WHAT TO WORK ON: Copy the listing that follows exactly. Its pictures do not belong in the copy.

MATERIAL FOR THIS TASK:

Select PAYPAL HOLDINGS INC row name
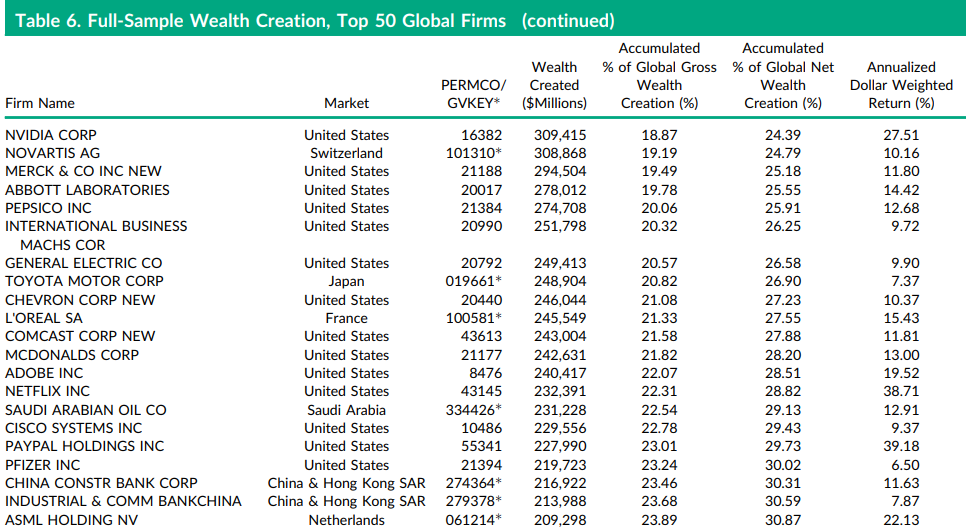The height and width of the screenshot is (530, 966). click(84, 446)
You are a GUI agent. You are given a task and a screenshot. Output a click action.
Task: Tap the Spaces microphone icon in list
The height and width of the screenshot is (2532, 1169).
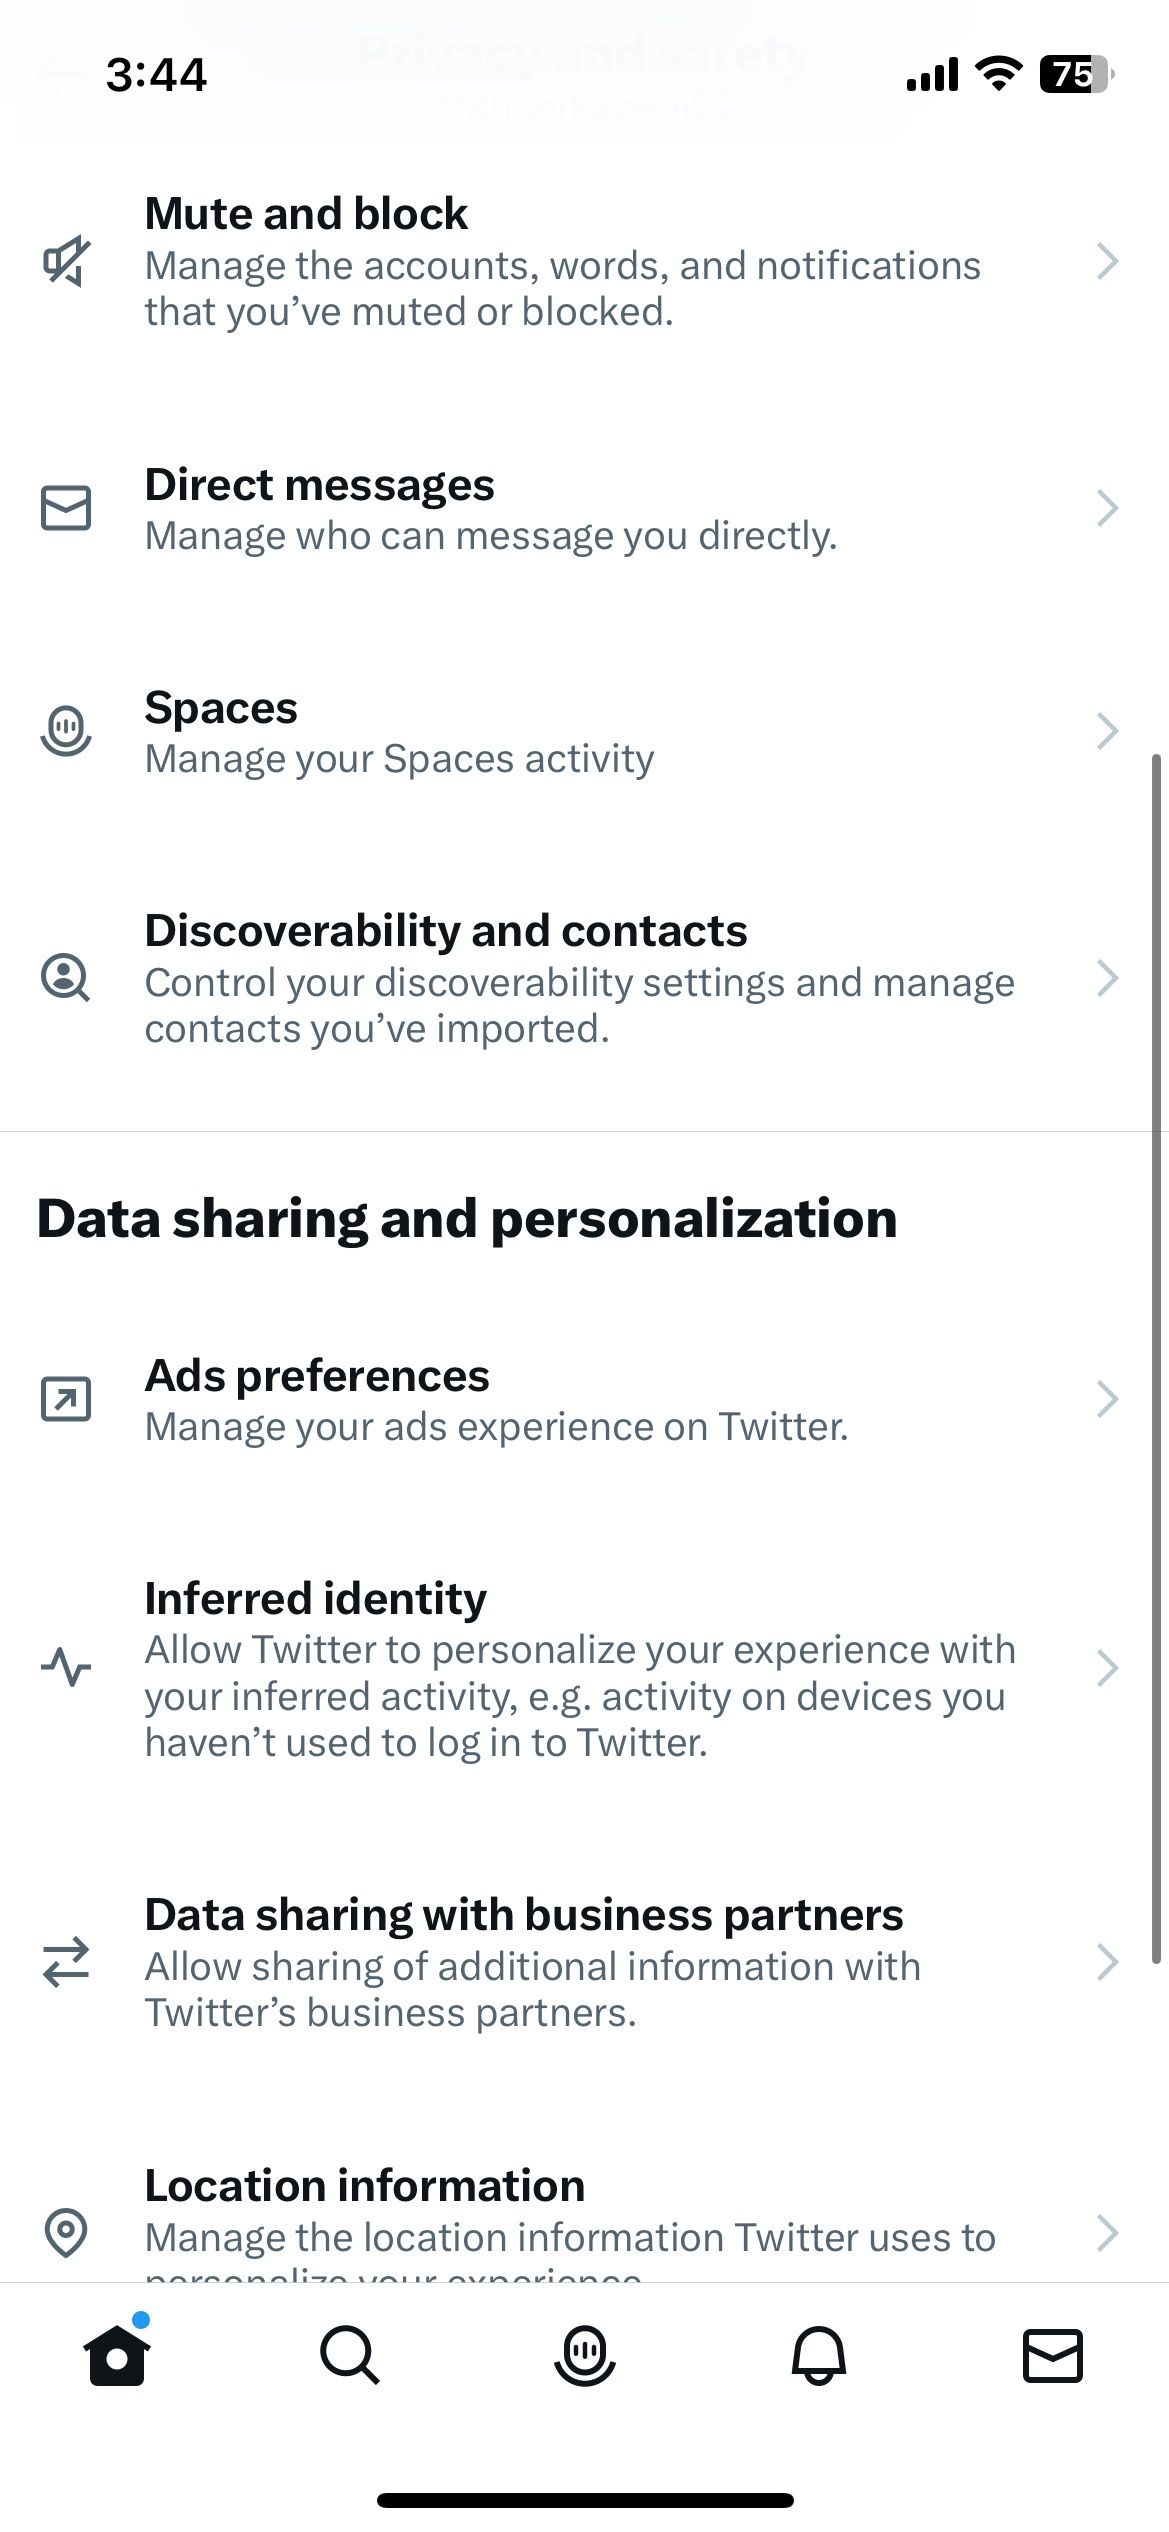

ANSWER BELOW:
Select PAYPAL HOLDINGS INC row name
The height and width of the screenshot is (530, 966). click(84, 446)
You are a GUI agent. You are given a task and a screenshot. Output a click action.
Task: Tap the Spaces microphone icon in list
The height and width of the screenshot is (2532, 1169).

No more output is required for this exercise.